V. Delivery and Delivery Time

Delivery periods and dates are only approximate and shall be binding on us only in the case of written confirmation of the date. Compliance with the delivery period agreed upon is subject to the correct and timely delivery and provided that our contractual partner has furnished us with an agreed upon advance payment as stipulated in the contract. The delivery deadline shall be considered met when the delivery item has left our facility or the appropriate branch office before its expiration or when the item has been reported as being ready to be dispatched. In the event of service delays caused by impediments and breakdowns beyond our control and unforeseen when the contract was concluded that have a significant impact on the manufacture or delivery of the contractual object, the delivery time shall be extended for length of time required for their correction. This also shall be applicable when such circumstances occur at our suppliers and we are not guilty of any failure to take over or take precautions. If execution of the contract becomes completely or partially unreasonable for either party, it may withdraw from the contract. If there is a delay in delivery and a loss arises for our contractual partner due to the delay, then he shall be entitled only to demand flat rate compensation for the delay. For each full week of delay, this will amount to 0.5 %, but all told not more than 5 % of the value of that part of the total delivery that as a result of the delay cannot be used in a timely manner or under the terms of the contract. If we are delayed in our delivery and our contractual partner grants us – subject to legal exceptions – a reasonable extension of our delivery deadline that is not adhered to, then he shall be entitled as a matter of principle only to withdraw from the contract in accordance with statutory regulations. Further claims resulting from delay in delivery shall be determined exclusively according to section VIII of these terms and conditions.

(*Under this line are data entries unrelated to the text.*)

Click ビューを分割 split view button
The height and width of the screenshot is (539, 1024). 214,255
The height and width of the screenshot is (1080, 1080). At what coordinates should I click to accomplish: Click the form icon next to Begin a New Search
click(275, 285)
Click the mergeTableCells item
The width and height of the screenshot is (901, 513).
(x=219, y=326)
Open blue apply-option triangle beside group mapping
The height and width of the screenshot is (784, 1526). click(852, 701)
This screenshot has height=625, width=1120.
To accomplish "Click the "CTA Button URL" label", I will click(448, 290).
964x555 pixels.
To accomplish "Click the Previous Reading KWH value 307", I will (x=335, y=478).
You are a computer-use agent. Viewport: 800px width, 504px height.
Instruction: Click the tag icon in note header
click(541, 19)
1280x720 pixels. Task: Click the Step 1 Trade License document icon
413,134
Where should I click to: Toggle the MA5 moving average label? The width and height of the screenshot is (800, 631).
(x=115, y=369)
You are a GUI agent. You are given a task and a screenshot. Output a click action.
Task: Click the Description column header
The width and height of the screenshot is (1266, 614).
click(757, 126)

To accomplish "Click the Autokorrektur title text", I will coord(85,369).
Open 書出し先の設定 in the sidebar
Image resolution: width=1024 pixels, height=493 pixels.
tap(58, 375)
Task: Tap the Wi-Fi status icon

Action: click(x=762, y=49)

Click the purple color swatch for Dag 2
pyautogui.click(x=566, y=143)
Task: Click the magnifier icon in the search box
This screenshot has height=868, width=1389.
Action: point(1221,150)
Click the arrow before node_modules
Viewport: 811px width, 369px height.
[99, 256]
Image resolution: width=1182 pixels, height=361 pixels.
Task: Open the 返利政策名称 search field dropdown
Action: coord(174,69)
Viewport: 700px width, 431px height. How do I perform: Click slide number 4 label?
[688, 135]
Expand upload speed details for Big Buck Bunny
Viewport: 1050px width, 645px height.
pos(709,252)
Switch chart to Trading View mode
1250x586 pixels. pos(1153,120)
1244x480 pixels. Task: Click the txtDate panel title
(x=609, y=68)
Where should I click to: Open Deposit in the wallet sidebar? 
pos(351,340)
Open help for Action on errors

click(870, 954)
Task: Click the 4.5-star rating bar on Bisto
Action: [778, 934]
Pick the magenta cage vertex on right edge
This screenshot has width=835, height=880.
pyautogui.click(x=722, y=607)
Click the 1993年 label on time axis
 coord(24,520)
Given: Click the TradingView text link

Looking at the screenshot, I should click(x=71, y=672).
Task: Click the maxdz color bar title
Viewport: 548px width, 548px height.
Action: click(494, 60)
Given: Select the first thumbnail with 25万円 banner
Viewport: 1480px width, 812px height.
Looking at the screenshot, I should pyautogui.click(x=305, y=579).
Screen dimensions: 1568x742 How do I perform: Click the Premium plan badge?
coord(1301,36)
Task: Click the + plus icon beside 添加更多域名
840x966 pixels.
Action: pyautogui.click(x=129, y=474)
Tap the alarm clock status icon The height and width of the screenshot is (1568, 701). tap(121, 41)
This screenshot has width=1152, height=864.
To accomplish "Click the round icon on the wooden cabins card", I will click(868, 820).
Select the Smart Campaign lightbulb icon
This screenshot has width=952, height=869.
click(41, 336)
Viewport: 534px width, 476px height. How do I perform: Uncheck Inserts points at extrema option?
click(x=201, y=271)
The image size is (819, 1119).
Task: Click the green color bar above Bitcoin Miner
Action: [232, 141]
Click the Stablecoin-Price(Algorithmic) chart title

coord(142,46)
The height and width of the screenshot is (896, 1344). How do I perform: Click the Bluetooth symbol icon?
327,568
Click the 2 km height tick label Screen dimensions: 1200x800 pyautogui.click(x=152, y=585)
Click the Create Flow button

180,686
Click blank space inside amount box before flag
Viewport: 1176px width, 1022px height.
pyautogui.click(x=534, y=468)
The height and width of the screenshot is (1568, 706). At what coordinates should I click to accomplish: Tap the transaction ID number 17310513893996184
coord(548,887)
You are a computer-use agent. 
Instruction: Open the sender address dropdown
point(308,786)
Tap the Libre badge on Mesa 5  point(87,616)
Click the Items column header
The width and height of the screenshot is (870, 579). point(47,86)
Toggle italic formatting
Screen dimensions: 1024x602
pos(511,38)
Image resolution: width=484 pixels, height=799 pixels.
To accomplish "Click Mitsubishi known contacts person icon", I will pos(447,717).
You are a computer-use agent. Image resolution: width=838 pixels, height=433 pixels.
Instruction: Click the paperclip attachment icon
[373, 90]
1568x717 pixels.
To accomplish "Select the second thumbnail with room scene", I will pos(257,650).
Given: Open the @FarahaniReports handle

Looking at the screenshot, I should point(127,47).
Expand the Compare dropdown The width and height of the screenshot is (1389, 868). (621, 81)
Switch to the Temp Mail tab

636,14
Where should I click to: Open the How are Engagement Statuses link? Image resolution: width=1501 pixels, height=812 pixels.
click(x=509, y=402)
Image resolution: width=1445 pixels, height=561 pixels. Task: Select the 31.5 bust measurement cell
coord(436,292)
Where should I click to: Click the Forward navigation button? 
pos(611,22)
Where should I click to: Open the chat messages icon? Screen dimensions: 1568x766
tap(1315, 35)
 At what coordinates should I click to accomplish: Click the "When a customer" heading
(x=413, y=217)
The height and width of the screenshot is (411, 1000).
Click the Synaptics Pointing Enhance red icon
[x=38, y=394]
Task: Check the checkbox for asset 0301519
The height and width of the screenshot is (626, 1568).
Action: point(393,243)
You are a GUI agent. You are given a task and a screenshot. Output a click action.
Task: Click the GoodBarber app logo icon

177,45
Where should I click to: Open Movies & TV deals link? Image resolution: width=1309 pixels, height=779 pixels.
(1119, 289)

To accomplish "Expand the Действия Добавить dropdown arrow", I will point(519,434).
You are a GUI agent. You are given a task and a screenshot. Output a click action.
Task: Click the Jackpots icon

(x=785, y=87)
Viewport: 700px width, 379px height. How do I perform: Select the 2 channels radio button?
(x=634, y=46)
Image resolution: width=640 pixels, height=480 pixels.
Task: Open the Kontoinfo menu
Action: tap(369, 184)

VI. Delivery/Transfer of Risk/Shipping/Acceptance

1. Upon transfer of the contractual object to a carrier or agents performing the transport, at the latest however upon departure from the sales outlet, warehouse or – in the case of drop shipments – delivery plant, the risk shall be transferred to the contractual partner. If shipment or receipt of the contractual object is delayed for reasons beyond our control, the risk shall be transferred to the contractual partner upon receipt of notification of readiness to deliver or the like. Both of these provisions apply if we have taken over other services, e.g. shipping costs or delivery and installation. Acceptance, where required, is to be carried out without delay, alternatively following our notification of readiness to accept delivery. Our contractual partner must not refuse acceptance if a minor defect is found. If the shipment or acceptance is delayed or does not take place as a result of circumstances that are not attributed to us, the risk shall transfer to the purchaser from the date of notification of readiness for shipment or acceptance.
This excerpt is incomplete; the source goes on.